begin Working data

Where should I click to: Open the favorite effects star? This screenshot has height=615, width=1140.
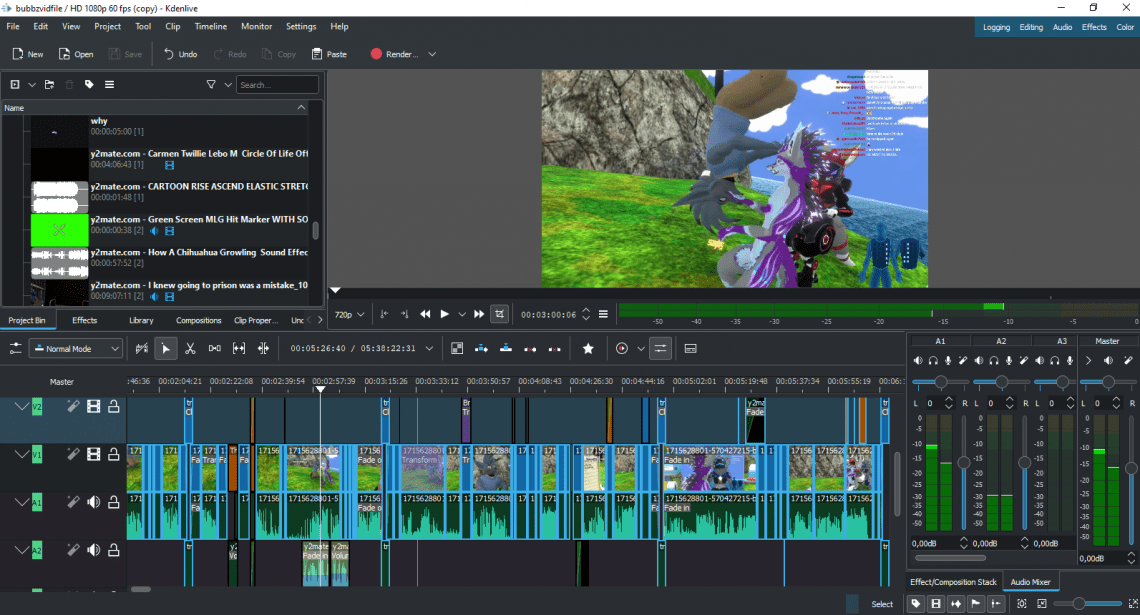coord(588,348)
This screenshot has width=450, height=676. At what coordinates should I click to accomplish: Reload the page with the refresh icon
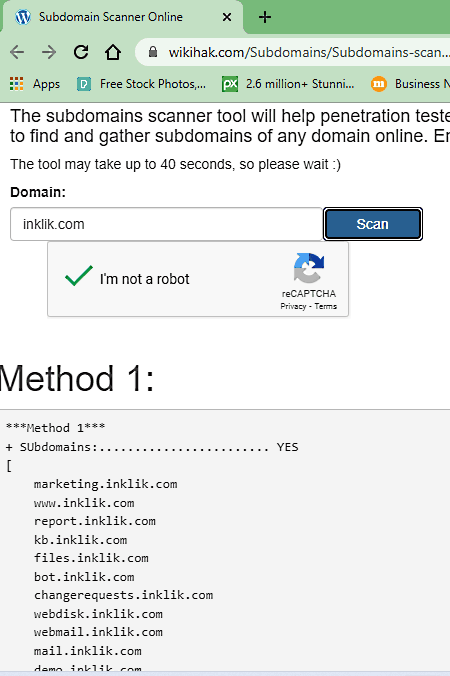[81, 52]
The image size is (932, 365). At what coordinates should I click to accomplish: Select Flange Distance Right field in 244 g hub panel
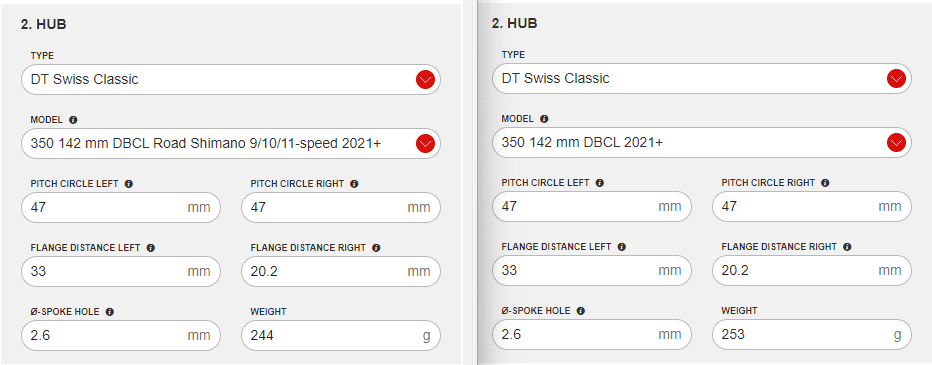[341, 272]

end Working data

**Exercise:** Rewrite all the lines above, replacing every "screenshot" with "screen capture" and leaving everything else unchanged. Leave the pictures out.

**Solution for this task:**
Where should I click to: Open the favorite effects star? This screen capture has height=615, width=1140.
coord(588,348)
This screen capture has width=450, height=676. At what coordinates should I click to accomplish: Reload the page with the refresh icon
[81, 52]
The image size is (932, 365). At what coordinates should I click to accomplish: Select Flange Distance Right field in 244 g hub panel
[341, 272]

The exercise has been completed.